Tanya Dubnicoff

Personal information
- Born: November 7, 1969 (age 56) Winnipeg, Manitoba, Canada
- Height: 170 cm (5 ft 7 in)

Team information
- Discipline: Track
- Role: Rider
- Rider type: Sprinter

Medal record
Women's track cycling
Representing Canada
UCI Track World Championships
| Gold medal – first place | 1993 Hamar | Sprint |
| Silver medal – second place | 1998 Bordeaux | 500 m time trial |
| Bronze medal – third place | 1998 Bordeaux | Sprint |
| Bronze medal – third place | 1999 Berlin | Sprint |
Pan American Games
| Gold medal – first place | 1991 Havana | Sprint |
| Gold medal – first place | 1995 Mar del Plata | Sprint |
| Gold medal – first place | 1999 Winnipeg | Sprint |
| Gold medal – first place | 1999 Winnipeg | 500 m time trial |

= Tanya Dubnicoff =

Canadian cyclist

Tanya Dubnicoff (born November 7, 1969, in Winnipeg, Manitoba) is a Canadian cycling coach and retired track cyclist. She won four gold medals at the Pan American Games in addition to winning the world sprint championships in 1993. She represented Canada at three consecutive Summer Olympics: 1992 in Barcelona, 1996 in Atlanta and 2000 in Sydney. Dubnicoff retired in 2000.
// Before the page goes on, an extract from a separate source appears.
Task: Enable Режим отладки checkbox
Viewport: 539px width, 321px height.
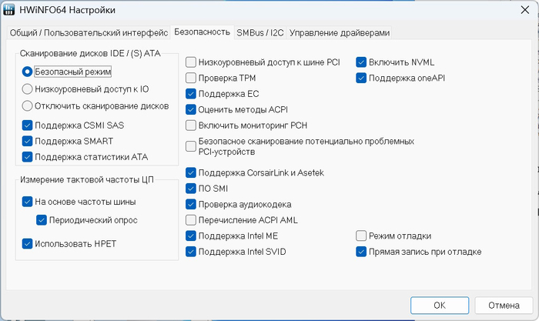Action: pos(360,236)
She was inducted into the Manitoba Sports Hall of Fame and Museum in 2002. Dubnicoff was inducted into Cycling Canada's Hall of Fame in 2015.

==Coaching==

Dubnicoff was named as Cycling Canada's Advancement Camp Coach based out of Calgary to start January 1, 2022. Previously, Dubnicoff was a National Team head coach with Cycling Canada from 2011 to 2013, helping Canada to a bronze medal in Women's Team Pursuit at the 2012 Summer Olympics in London.